Objective 1. In the jokes, what comes out of the man's pants?
Objective 2. Please quote the jokes from "I love when" up to and including "a good day.".
Objective 3. Extend the jokes with a few more one-liners in the same style, beginning after the last one.

Document section.
# # # # # # #

It’s always the Great Wall of China, but I feel bad for all the other walls in China. They’re like
“Hey i’m a pretty good wall too.”
I love when people spend 7 minutes trying to back into a parking space just so they can leave “quicker”
He pulled a rabbit out of his hat!
Also, a gerbil from his pants & a kitten from his coat.
The infamous “Pet Shop Burglar” had a good day.
half of all the problems in life can be solved by duct tape. For the rest, you’re gonna have to reboot that computer
I’m no legal expert, but I’m pretty sure people who walk up and stand suuuuper close to you in line are actually supposed to go to jail instead
Stop letting your dogs piss on fire hydrants. Some of us use those for parkour.

# # # # # # #

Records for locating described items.

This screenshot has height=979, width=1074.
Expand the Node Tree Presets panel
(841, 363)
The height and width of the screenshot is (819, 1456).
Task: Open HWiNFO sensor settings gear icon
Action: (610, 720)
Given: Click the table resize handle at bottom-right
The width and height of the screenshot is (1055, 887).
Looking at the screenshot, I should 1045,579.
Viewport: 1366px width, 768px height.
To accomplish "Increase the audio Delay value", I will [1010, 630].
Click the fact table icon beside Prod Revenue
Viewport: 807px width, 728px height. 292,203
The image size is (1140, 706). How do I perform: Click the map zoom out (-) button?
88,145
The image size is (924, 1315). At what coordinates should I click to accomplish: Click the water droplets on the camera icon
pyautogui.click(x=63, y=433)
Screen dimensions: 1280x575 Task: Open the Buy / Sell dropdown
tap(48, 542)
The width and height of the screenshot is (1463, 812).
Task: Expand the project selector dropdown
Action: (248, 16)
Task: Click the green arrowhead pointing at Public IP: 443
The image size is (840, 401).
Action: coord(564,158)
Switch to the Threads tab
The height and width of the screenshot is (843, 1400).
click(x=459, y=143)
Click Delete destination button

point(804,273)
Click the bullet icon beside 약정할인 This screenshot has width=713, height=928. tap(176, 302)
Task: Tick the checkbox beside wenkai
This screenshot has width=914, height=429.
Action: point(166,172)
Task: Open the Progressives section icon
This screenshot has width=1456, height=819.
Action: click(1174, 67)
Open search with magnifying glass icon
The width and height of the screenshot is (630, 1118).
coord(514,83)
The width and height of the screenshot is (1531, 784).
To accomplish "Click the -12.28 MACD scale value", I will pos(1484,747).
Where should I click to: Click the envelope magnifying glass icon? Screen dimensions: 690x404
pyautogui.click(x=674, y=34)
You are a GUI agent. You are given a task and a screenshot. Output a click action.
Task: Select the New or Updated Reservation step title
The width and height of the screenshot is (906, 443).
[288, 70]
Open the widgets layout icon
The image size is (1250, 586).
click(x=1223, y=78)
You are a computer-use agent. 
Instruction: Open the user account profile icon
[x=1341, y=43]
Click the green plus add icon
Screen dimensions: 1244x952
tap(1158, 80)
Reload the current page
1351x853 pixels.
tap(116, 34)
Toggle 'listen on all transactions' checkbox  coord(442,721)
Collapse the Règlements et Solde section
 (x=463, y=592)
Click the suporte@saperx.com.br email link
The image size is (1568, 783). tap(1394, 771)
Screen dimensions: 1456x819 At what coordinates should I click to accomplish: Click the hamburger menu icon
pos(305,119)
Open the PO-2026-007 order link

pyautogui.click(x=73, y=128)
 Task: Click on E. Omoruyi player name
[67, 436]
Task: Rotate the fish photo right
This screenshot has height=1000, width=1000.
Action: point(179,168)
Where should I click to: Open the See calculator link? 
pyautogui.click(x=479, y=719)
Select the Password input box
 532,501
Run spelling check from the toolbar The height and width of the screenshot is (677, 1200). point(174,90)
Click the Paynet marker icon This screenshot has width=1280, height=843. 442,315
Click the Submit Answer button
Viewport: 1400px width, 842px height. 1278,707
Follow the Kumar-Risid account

# # # # # # #

Expected answer 1. A gerbil.

Expected answer 2.
I love when people spend 7 minutes trying to back into a parking space just so they can leave “quicker”
He pulled a rabbit out of his hat!
Also, a gerbil from his pants & a kitten from his coat.
The infamous “Pet Shop Burglar” had a good day.

Expected answer 3.
Untangling Christmas lights is the closest my wife and I have ever gotten to S&M.
Does this extra layer of cream cheese icing make my bundt look big?
Finally had ‘The Talk’ with my kids last night.
Told them some animals eat their young, so they’d better get their shit together before dinner
WIFE: Stop spending all our money
ME: Okay, fine
[later]
WIFE: *visibly angry* WTF?
ME: *zooming by on a new Segway* RELAX KAREN, I STOLE IT
You’re never too old to set goals. For example, today I’m not going to pee in my pants.